Situação preocupante
O secretário nacional de Justiça do MJSP, Cláudio Panoeiro, alertou que o tráfico de pessoas constitui hoje a terceira maior rede criminosa no mundo, perdendo apenas para o tráfico de drogas e o de armas. E contou que, desde 2006, com a edição do Decreto 5.948, o Brasil adota políticas públicas para o enfrentamento do problema, da repressão ao crime e da prevenção e atendimento às vítimas. “Se os Estados não adotarem qualquer providência no sentido de enfrentar esses ilícitos, até o final deste século ela se tornará, sem dúvida, a maior de todas as mazelas da humanidade do ponto de vista criminal.”
Já o secretário-executivo do Ministério, Márcio Nunes de Oliveira, destacou o lançamento do Relatório Nacional sobre Tráfico de Pessoas – Dados 2017 a 2020, o primeiro no âmbito da Lei 13.344/2016, que ampliou as finalidades de exploração decorrentes do tráfico, entre outras inovações. “É um instrumento importante para o aprimoramento da Política Nacional de Enfrentamento ao Tráfico de Pessoas, que agora em 2021 completa 15 anos. O relatório é uma parceria com a UNODC e reúne dados de diversos órgãos que transversalmente trabalham com a temática.”
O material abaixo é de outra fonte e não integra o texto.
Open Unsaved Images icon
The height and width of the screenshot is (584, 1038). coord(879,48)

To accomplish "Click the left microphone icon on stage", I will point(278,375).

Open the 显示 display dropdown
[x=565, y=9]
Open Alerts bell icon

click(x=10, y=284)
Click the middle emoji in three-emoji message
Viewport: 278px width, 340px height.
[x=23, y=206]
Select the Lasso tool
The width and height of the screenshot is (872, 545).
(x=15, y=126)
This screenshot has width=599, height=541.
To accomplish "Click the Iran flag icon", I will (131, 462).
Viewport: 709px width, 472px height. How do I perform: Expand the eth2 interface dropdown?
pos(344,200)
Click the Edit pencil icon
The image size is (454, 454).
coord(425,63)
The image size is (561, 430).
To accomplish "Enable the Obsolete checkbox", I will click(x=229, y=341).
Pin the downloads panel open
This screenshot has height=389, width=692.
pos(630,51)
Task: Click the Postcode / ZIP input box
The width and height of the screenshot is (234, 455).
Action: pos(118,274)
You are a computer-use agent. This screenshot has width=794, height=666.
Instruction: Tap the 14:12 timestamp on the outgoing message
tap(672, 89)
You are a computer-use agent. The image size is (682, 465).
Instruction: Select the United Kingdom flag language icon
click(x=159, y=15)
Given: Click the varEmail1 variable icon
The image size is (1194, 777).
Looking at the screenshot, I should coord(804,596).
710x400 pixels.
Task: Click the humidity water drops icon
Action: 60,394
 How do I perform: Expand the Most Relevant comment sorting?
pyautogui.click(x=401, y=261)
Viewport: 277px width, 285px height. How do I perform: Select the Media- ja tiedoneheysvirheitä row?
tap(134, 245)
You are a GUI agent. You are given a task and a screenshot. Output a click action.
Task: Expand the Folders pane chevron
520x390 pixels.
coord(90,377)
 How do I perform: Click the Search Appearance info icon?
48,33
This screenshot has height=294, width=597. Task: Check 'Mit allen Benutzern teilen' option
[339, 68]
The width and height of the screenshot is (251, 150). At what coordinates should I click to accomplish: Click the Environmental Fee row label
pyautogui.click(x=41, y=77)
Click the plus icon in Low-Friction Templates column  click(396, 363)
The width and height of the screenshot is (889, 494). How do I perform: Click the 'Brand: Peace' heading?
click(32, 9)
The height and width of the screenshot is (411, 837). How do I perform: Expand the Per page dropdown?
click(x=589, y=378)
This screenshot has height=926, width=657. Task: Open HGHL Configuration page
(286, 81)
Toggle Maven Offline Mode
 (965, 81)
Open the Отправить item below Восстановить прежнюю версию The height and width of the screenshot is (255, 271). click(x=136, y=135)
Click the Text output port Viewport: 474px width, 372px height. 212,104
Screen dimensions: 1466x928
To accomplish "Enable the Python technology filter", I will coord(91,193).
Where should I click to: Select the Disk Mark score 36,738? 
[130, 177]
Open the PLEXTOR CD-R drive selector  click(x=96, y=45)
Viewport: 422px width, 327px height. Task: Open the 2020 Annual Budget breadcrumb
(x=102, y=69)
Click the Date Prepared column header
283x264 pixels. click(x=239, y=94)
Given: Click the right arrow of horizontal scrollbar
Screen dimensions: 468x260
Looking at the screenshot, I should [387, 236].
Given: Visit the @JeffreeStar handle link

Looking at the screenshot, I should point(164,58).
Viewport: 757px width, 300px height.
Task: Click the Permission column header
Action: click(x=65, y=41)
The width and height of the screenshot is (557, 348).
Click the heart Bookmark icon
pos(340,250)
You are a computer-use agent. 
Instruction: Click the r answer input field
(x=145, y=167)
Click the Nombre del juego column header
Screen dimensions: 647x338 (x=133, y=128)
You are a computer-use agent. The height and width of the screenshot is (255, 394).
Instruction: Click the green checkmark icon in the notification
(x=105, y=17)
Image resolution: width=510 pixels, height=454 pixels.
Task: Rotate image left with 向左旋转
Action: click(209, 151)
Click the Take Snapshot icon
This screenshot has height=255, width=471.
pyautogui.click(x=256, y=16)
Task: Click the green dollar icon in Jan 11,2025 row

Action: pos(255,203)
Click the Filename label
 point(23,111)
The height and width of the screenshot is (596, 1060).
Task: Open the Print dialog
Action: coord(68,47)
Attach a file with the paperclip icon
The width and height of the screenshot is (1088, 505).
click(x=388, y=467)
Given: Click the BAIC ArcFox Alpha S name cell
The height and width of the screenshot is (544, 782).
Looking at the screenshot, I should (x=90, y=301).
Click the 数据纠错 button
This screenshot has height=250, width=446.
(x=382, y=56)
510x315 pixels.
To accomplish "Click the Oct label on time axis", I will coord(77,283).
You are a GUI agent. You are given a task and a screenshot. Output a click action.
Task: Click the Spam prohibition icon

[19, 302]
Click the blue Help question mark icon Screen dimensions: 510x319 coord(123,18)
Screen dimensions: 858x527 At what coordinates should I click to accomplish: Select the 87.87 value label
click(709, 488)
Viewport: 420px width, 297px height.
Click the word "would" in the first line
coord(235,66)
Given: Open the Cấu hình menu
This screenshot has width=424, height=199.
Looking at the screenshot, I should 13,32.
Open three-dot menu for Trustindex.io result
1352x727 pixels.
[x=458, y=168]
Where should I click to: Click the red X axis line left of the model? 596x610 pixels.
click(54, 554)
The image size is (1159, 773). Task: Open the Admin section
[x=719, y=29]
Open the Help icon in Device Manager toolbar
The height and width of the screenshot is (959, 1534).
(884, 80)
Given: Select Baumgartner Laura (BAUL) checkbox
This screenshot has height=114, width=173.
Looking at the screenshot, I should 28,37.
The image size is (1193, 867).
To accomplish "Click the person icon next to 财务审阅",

A legislação brasileira reconhece como tráfico de pessoas o recrutamento, transporte, transferência, alojamento ou acolhimento de pessoas recorrendo à ameaça ou uso de força ou outras formas de coação, ao rapto, à fraude, ao engano, ao abuso de autoridade ou à situação de vulnerabilidade ou à entrega ou aceitação de pagamentos ou benefícios para obter o consentimento de uma pessoa que tenha autoridade sobre outra para fins de exploração. O crime inclui a exploração da prostituição ou outras formas de exploração sexual, trabalho ou serviços forçados, escravatura ou práticas similares, a servidão ou a remoção de órgãos.